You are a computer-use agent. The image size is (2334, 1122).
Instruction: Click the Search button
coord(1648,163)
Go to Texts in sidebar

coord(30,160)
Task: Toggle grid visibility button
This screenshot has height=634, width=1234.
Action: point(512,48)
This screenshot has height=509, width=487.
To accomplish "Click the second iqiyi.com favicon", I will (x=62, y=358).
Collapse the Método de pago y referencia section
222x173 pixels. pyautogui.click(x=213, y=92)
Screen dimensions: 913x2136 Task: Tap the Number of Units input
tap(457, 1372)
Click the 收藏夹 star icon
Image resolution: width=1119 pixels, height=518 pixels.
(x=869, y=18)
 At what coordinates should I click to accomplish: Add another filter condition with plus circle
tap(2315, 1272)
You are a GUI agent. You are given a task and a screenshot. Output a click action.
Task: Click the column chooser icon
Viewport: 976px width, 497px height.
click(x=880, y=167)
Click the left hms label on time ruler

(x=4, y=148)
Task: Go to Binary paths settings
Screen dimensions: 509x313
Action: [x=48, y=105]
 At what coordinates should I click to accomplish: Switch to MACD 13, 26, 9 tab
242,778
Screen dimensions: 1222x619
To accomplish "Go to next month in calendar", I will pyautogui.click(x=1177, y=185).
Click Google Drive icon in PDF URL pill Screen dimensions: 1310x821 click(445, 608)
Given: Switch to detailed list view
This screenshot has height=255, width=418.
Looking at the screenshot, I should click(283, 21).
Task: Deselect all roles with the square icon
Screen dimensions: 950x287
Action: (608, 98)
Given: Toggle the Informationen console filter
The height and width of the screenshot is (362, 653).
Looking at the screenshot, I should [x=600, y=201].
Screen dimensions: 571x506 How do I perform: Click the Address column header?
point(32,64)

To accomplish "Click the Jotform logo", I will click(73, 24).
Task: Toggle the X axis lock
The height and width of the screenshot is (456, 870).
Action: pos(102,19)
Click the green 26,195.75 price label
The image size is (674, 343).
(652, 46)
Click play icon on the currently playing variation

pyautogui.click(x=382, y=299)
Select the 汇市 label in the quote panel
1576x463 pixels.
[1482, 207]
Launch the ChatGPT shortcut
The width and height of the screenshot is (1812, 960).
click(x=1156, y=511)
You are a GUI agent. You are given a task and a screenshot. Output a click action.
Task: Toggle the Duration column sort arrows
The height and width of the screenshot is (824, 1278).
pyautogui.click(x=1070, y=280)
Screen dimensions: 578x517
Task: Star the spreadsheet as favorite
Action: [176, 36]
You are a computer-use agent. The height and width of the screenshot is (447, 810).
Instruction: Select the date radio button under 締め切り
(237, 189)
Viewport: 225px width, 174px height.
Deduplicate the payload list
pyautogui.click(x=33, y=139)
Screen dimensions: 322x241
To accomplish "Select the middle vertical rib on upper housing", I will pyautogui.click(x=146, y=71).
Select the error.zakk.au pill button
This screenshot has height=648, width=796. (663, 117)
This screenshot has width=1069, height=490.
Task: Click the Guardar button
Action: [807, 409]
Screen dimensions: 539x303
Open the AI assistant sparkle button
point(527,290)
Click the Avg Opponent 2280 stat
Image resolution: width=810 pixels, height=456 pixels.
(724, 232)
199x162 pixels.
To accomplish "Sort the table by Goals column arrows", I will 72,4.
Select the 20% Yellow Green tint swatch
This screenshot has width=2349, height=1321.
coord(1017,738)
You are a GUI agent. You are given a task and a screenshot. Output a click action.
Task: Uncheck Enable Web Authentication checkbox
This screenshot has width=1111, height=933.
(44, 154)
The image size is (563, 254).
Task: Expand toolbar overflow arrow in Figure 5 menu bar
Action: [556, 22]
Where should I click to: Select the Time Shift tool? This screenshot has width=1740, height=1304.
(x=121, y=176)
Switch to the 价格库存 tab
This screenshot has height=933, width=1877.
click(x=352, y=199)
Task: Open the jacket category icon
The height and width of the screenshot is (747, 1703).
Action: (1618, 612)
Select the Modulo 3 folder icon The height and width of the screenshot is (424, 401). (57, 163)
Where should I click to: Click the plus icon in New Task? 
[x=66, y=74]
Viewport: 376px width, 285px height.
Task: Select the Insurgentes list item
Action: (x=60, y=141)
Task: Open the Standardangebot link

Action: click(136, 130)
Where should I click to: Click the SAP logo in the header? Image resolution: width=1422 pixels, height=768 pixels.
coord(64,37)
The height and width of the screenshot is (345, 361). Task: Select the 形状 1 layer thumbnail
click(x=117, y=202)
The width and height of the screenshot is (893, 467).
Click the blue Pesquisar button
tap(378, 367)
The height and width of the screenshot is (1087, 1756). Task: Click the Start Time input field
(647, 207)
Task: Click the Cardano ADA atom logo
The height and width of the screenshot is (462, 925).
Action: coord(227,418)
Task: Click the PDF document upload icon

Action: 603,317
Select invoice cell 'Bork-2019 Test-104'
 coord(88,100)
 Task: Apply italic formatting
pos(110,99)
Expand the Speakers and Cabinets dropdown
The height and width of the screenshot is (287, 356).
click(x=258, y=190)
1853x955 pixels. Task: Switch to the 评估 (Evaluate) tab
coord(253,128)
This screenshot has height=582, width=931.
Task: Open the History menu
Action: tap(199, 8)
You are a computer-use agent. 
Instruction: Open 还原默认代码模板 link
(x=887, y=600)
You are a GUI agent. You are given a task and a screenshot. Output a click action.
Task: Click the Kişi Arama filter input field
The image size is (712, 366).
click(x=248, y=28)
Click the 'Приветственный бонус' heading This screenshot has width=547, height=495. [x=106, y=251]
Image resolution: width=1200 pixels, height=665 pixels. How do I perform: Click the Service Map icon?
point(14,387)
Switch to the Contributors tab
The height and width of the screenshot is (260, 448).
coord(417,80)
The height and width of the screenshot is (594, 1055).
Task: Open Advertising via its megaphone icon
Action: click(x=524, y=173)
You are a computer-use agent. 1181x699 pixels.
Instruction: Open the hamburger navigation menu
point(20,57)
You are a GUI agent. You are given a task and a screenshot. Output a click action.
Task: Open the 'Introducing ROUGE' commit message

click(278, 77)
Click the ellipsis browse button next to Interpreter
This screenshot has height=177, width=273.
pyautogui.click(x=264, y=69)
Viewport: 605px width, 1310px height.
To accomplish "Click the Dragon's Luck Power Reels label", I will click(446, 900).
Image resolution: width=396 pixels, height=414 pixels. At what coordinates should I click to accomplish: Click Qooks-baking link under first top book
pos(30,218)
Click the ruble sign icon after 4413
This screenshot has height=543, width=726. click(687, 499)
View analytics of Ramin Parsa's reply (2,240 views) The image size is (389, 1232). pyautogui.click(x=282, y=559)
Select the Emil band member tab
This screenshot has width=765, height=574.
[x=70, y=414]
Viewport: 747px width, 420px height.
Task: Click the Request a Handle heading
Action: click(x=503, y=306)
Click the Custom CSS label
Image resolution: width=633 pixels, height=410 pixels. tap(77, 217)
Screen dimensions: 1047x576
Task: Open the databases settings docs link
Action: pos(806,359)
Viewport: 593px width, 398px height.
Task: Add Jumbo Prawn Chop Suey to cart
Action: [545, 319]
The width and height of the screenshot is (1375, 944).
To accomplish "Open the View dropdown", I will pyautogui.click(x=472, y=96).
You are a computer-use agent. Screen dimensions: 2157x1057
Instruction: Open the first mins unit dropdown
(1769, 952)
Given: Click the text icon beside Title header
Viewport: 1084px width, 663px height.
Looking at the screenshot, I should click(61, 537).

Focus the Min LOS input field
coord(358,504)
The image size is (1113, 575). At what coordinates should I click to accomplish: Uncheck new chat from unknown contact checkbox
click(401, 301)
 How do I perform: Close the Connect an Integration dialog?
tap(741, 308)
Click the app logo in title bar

(Stated task) Copy every record above, line for line, without changing a character.

(Solution below)
You are a computer-use agent. The image size is (2334, 1122).
Instruction: Click the Search button
coord(1648,163)
Go to Texts in sidebar

coord(30,160)
Task: Toggle grid visibility button
This screenshot has height=634, width=1234.
Action: point(512,48)
This screenshot has height=509, width=487.
To accomplish "Click the second iqiyi.com favicon", I will (x=62, y=358).
Collapse the Método de pago y referencia section
222x173 pixels. pyautogui.click(x=213, y=92)
Screen dimensions: 913x2136 Task: Tap the Number of Units input
tap(457, 1372)
Click the 收藏夹 star icon
Image resolution: width=1119 pixels, height=518 pixels.
(x=869, y=18)
 At what coordinates should I click to accomplish: Add another filter condition with plus circle
tap(2315, 1272)
You are a GUI agent. You are given a task and a screenshot. Output a click action.
Task: Click the column chooser icon
Viewport: 976px width, 497px height.
click(x=880, y=167)
Click the left hms label on time ruler

(x=4, y=148)
Task: Go to Binary paths settings
Screen dimensions: 509x313
Action: [x=48, y=105]
 At what coordinates should I click to accomplish: Switch to MACD 13, 26, 9 tab
242,778
Screen dimensions: 1222x619
To accomplish "Go to next month in calendar", I will pyautogui.click(x=1177, y=185).
Click Google Drive icon in PDF URL pill Screen dimensions: 1310x821 click(445, 608)
Given: Switch to detailed list view
This screenshot has height=255, width=418.
Looking at the screenshot, I should click(283, 21).
Task: Deselect all roles with the square icon
Screen dimensions: 950x287
Action: (608, 98)
Given: Toggle the Informationen console filter
The height and width of the screenshot is (362, 653).
Looking at the screenshot, I should [x=600, y=201].
Screen dimensions: 571x506 How do I perform: Click the Address column header?
point(32,64)

To accomplish "Click the Jotform logo", I will click(73, 24).
Task: Toggle the X axis lock
The height and width of the screenshot is (456, 870).
Action: pos(102,19)
Click the green 26,195.75 price label
The image size is (674, 343).
(652, 46)
Click play icon on the currently playing variation

pyautogui.click(x=382, y=299)
Select the 汇市 label in the quote panel
1576x463 pixels.
[1482, 207]
Launch the ChatGPT shortcut
The width and height of the screenshot is (1812, 960).
click(x=1156, y=511)
You are a GUI agent. You are given a task and a screenshot. Output a click action.
Task: Toggle the Duration column sort arrows
The height and width of the screenshot is (824, 1278).
pyautogui.click(x=1070, y=280)
Screen dimensions: 578x517
Task: Star the spreadsheet as favorite
Action: [176, 36]
You are a computer-use agent. The height and width of the screenshot is (447, 810).
Instruction: Select the date radio button under 締め切り
(237, 189)
Viewport: 225px width, 174px height.
Deduplicate the payload list
pyautogui.click(x=33, y=139)
Screen dimensions: 322x241
To accomplish "Select the middle vertical rib on upper housing", I will pyautogui.click(x=146, y=71).
Select the error.zakk.au pill button
This screenshot has height=648, width=796. (663, 117)
This screenshot has width=1069, height=490.
Task: Click the Guardar button
Action: [807, 409]
Screen dimensions: 539x303
Open the AI assistant sparkle button
point(527,290)
Click the Avg Opponent 2280 stat
Image resolution: width=810 pixels, height=456 pixels.
(724, 232)
199x162 pixels.
To accomplish "Sort the table by Goals column arrows", I will 72,4.
Select the 20% Yellow Green tint swatch
This screenshot has width=2349, height=1321.
coord(1017,738)
You are a GUI agent. You are given a task and a screenshot. Output a click action.
Task: Uncheck Enable Web Authentication checkbox
This screenshot has width=1111, height=933.
(44, 154)
The image size is (563, 254).
Task: Expand toolbar overflow arrow in Figure 5 menu bar
Action: [556, 22]
Where should I click to: Select the Time Shift tool? This screenshot has width=1740, height=1304.
(x=121, y=176)
Switch to the 价格库存 tab
This screenshot has height=933, width=1877.
click(x=352, y=199)
Task: Open the jacket category icon
The height and width of the screenshot is (747, 1703).
Action: (1618, 612)
Select the Modulo 3 folder icon The height and width of the screenshot is (424, 401). (57, 163)
Where should I click to: Click the plus icon in New Task? 
[x=66, y=74]
Viewport: 376px width, 285px height.
Task: Select the Insurgentes list item
Action: (x=60, y=141)
Task: Open the Standardangebot link

Action: click(136, 130)
Where should I click to: Click the SAP logo in the header? Image resolution: width=1422 pixels, height=768 pixels.
coord(64,37)
The height and width of the screenshot is (345, 361). Task: Select the 形状 1 layer thumbnail
click(x=117, y=202)
The width and height of the screenshot is (893, 467).
Click the blue Pesquisar button
tap(378, 367)
The height and width of the screenshot is (1087, 1756). Task: Click the Start Time input field
(647, 207)
Task: Click the Cardano ADA atom logo
The height and width of the screenshot is (462, 925).
Action: coord(227,418)
Task: Click the PDF document upload icon

Action: 603,317
Select invoice cell 'Bork-2019 Test-104'
 coord(88,100)
 Task: Apply italic formatting
pos(110,99)
Expand the Speakers and Cabinets dropdown
The height and width of the screenshot is (287, 356).
click(x=258, y=190)
1853x955 pixels. Task: Switch to the 评估 (Evaluate) tab
coord(253,128)
This screenshot has height=582, width=931.
Task: Open the History menu
Action: tap(199, 8)
You are a computer-use agent. 
Instruction: Open 还原默认代码模板 link
(x=887, y=600)
You are a GUI agent. You are given a task and a screenshot. Output a click action.
Task: Click the Kişi Arama filter input field
The image size is (712, 366).
click(x=248, y=28)
Click the 'Приветственный бонус' heading This screenshot has width=547, height=495. [x=106, y=251]
Image resolution: width=1200 pixels, height=665 pixels. How do I perform: Click the Service Map icon?
point(14,387)
Switch to the Contributors tab
The height and width of the screenshot is (260, 448).
coord(417,80)
The height and width of the screenshot is (594, 1055).
Task: Open Advertising via its megaphone icon
Action: click(x=524, y=173)
You are a computer-use agent. 1181x699 pixels.
Instruction: Open the hamburger navigation menu
point(20,57)
You are a GUI agent. You are given a task and a screenshot. Output a click action.
Task: Open the 'Introducing ROUGE' commit message

click(278, 77)
Click the ellipsis browse button next to Interpreter
This screenshot has height=177, width=273.
pyautogui.click(x=264, y=69)
Viewport: 605px width, 1310px height.
To accomplish "Click the Dragon's Luck Power Reels label", I will click(446, 900).
Image resolution: width=396 pixels, height=414 pixels. At what coordinates should I click to accomplish: Click Qooks-baking link under first top book
pos(30,218)
Click the ruble sign icon after 4413
This screenshot has height=543, width=726. click(687, 499)
View analytics of Ramin Parsa's reply (2,240 views) The image size is (389, 1232). pyautogui.click(x=282, y=559)
Select the Emil band member tab
This screenshot has width=765, height=574.
[x=70, y=414]
Viewport: 747px width, 420px height.
Task: Click the Request a Handle heading
Action: click(x=503, y=306)
Click the Custom CSS label
Image resolution: width=633 pixels, height=410 pixels. tap(77, 217)
Screen dimensions: 1047x576
Task: Open the databases settings docs link
Action: pos(806,359)
Viewport: 593px width, 398px height.
Task: Add Jumbo Prawn Chop Suey to cart
Action: [545, 319]
The width and height of the screenshot is (1375, 944).
To accomplish "Open the View dropdown", I will pyautogui.click(x=472, y=96).
You are a computer-use agent. Screen dimensions: 2157x1057
Instruction: Open the first mins unit dropdown
(1769, 952)
Given: Click the text icon beside Title header
Viewport: 1084px width, 663px height.
Looking at the screenshot, I should click(61, 537).

Focus the Min LOS input field
coord(358,504)
The image size is (1113, 575). At what coordinates should I click to accomplish: Uncheck new chat from unknown contact checkbox
click(401, 301)
 How do I perform: Close the Connect an Integration dialog?
tap(741, 308)
Click the app logo in title bar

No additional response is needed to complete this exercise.